_Questions on the material_:
1. In the insurance passage, what multiple of annual salary is the income replacement formula said to use?
2. Repeat word for word the part of the insurance passage that opens with the words containing "Currently, a large" and closes with "need to replace.".

Top of Passage

Even when you have decided to buy insurance, the problem still arises as to whether you have the right amount of insurance. Most people are either underinsured or over insured. The problem for those that are underinsured is that when it is time to make a claim, it is never enough to get them back to their previous position. For the over-insured, the problem is that they are paying premiums that are too high.
A popular approach to buying insurance is based on income replacement. In this approach, a formula of between five and ten times your annual salary is often used to calculate how much coverage you need. Another approach is to purchase insurance based on your individual needs and preferences. The first step is to determine your unique income replacement needs.
Currently, a large portion of your income goes to taxes (insurance benefits are generally income tax free) and to support your own lifestyle. Start off by determining your net earnings after taxes. Then add up all your personal expenses such as food, clothing, magazine subscriptions, club memberships, transportation expenses, etc. The remainder represents annual income that your insurance will need to replace.

Bottom of Passage
Top of Available data

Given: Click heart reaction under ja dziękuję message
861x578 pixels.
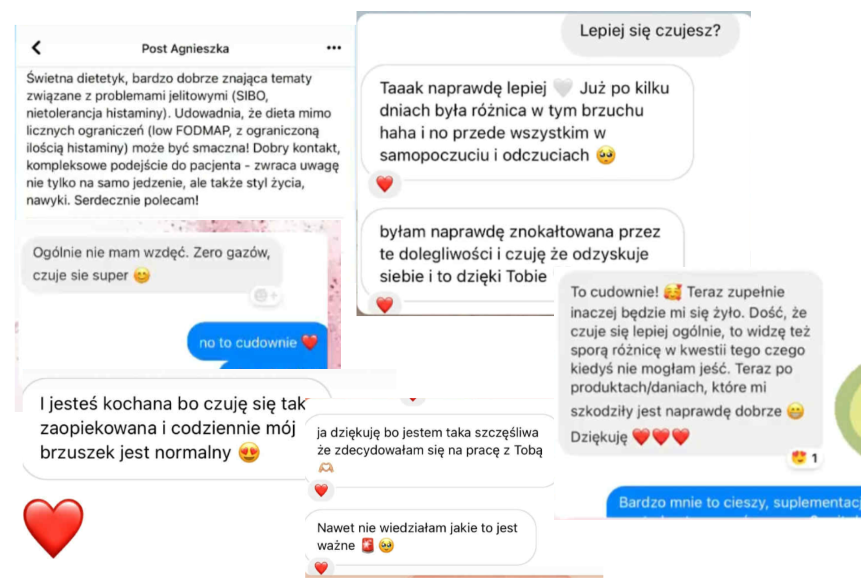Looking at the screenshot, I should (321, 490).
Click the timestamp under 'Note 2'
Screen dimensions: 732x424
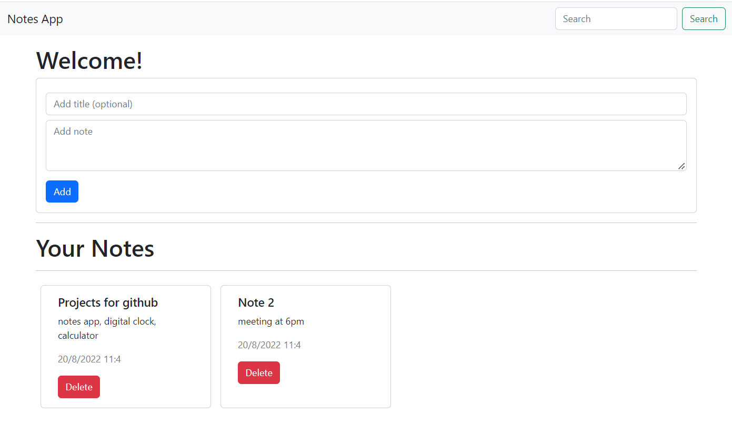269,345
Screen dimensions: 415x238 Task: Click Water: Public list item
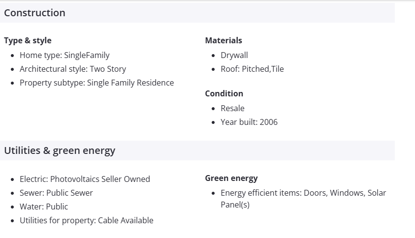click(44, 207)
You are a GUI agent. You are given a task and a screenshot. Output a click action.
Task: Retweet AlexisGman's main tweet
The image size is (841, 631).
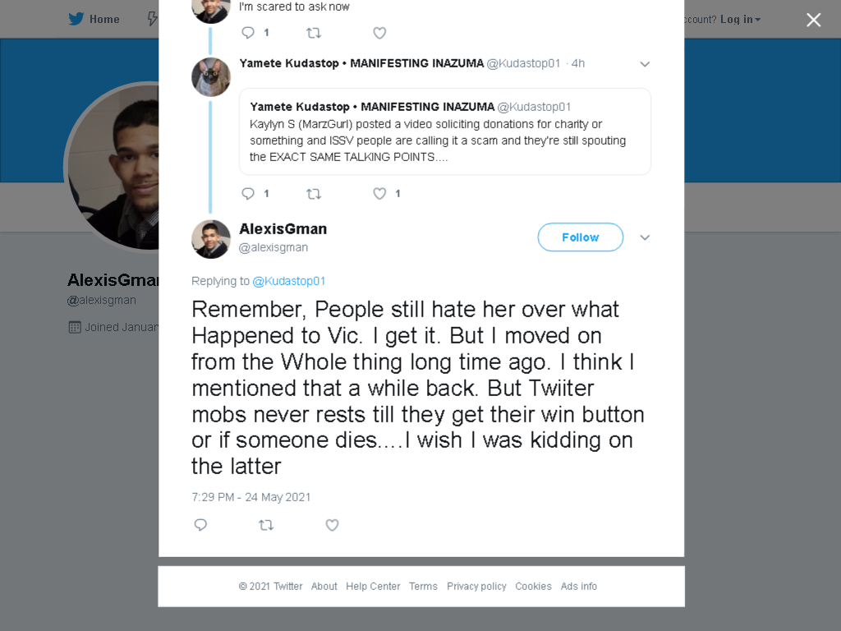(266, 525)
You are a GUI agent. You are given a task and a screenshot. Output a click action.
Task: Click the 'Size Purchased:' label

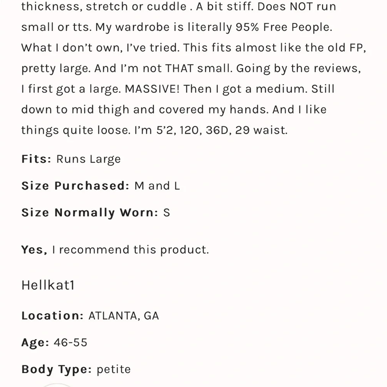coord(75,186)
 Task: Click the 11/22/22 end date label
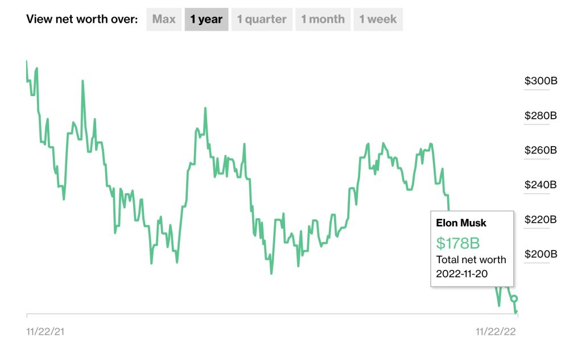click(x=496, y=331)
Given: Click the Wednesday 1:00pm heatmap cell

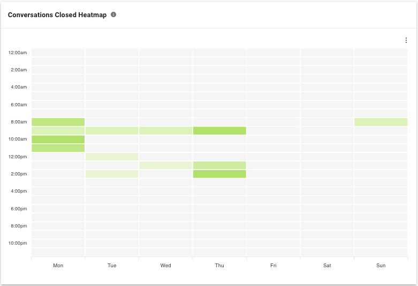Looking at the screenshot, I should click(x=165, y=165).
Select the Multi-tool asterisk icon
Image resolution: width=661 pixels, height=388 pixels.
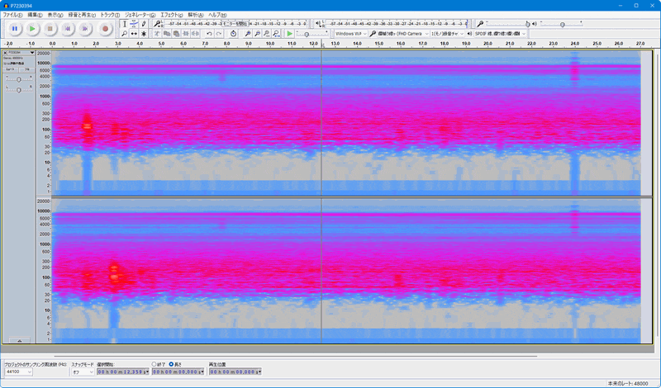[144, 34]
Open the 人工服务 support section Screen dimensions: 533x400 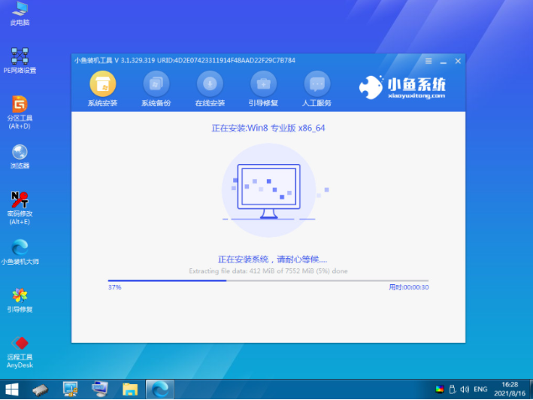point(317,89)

Bottom of Available data
Top of Available data

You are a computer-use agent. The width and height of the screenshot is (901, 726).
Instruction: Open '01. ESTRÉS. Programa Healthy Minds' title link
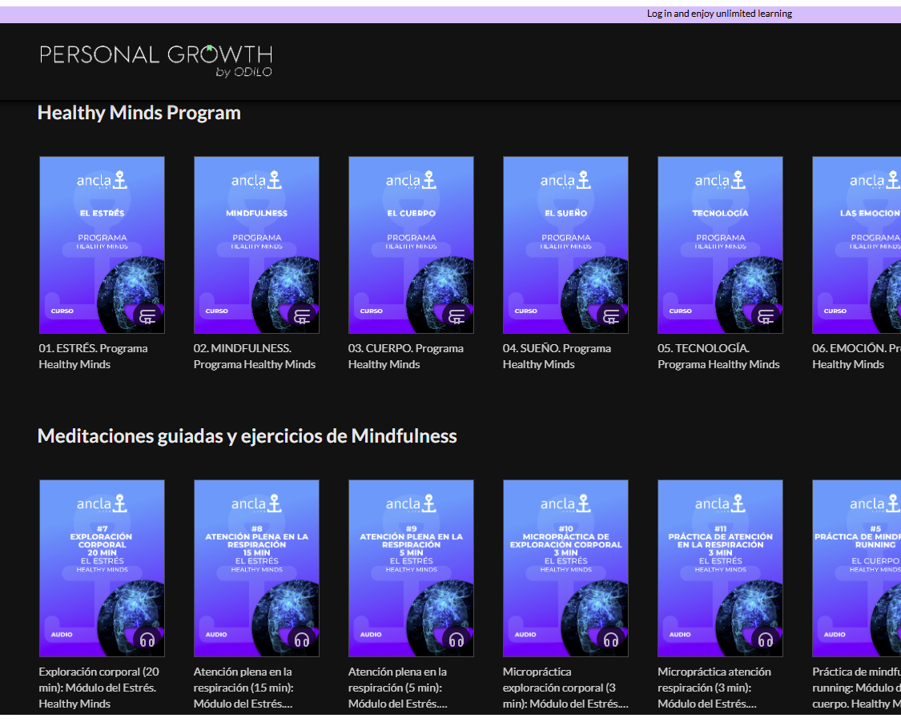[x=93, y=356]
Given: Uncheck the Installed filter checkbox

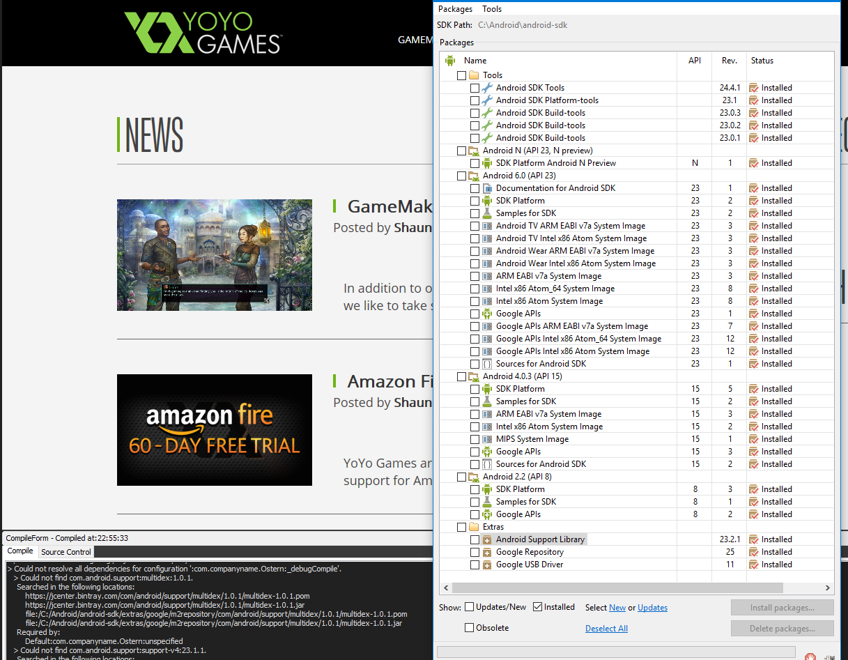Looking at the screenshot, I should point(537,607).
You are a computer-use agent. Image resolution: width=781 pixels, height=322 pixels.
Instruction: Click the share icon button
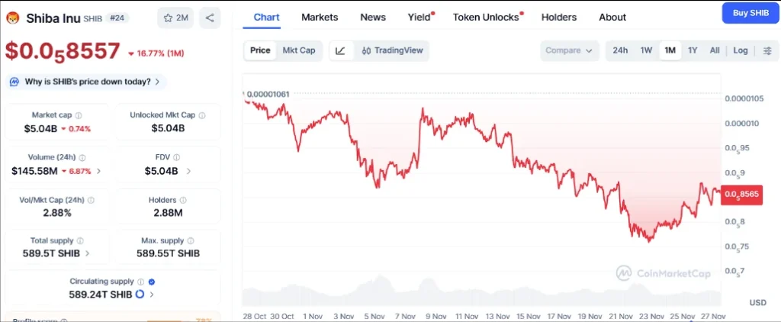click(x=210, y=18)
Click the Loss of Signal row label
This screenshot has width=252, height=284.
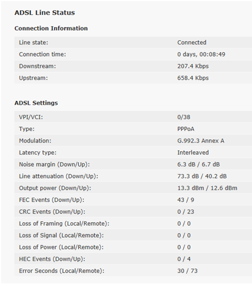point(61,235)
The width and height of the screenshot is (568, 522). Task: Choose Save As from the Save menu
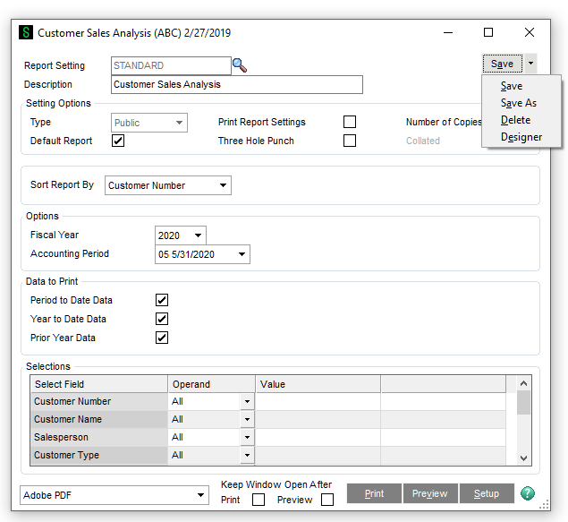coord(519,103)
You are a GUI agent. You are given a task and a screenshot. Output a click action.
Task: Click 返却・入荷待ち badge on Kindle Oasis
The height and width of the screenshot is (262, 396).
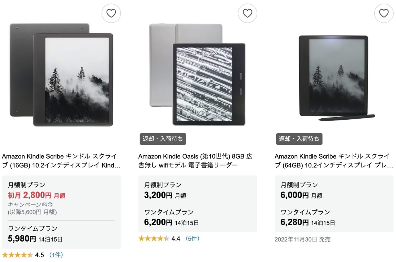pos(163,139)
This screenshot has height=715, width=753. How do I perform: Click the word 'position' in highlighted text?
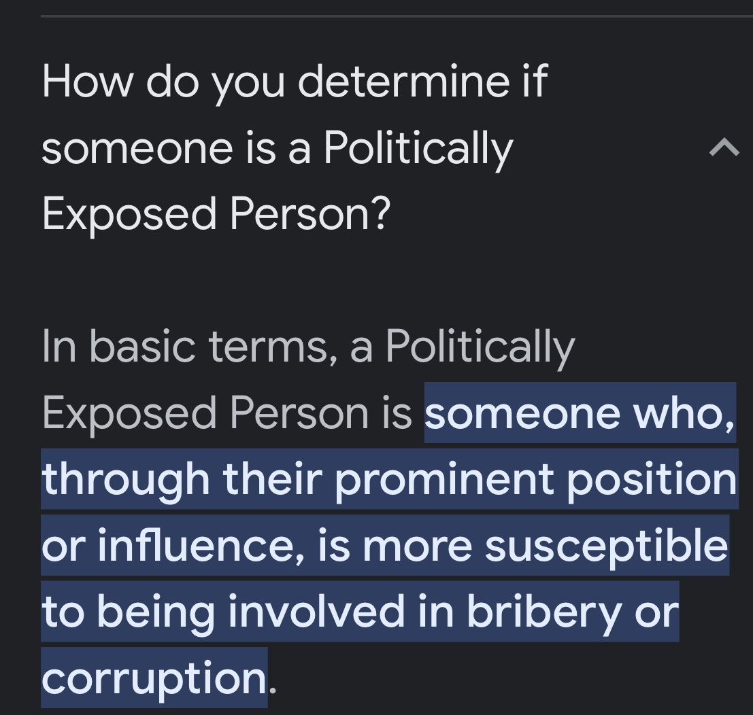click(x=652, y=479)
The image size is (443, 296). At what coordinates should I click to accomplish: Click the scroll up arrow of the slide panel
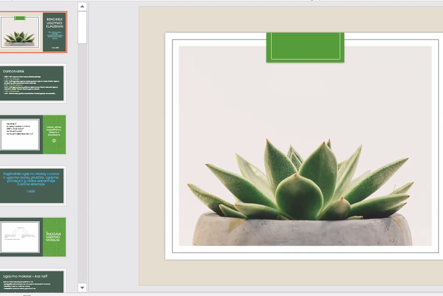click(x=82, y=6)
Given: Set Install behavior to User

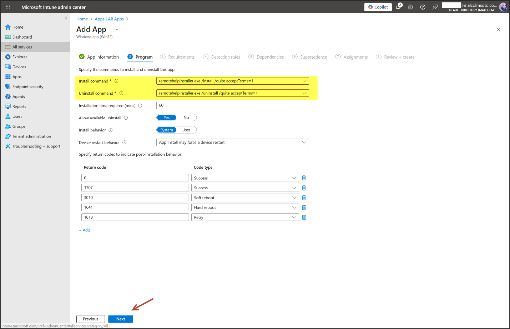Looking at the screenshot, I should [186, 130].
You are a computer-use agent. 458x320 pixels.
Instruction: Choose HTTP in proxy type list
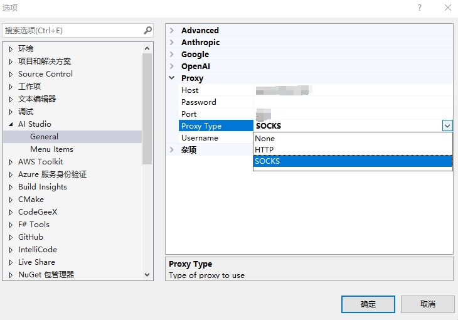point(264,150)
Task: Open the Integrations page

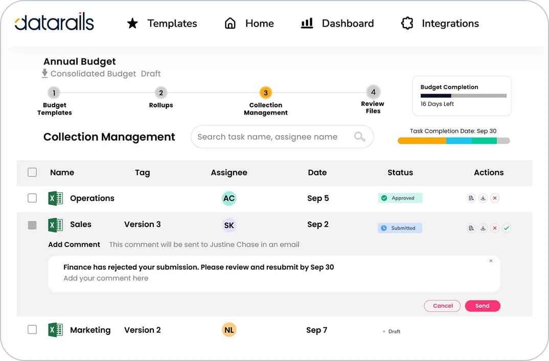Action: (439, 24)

Bottom of Available data

_Outputs by task_:
1. Between five and ten times your annual salary.

2.
Currently, a large portion of your income goes to taxes (insurance benefits are generally income tax free) and to support your own lifestyle. Start off by determining your net earnings after taxes. Then add up all your personal expenses such as food, clothing, magazine subscriptions, club memberships, transportation expenses, etc. The remainder represents annual income that your insurance will need to replace.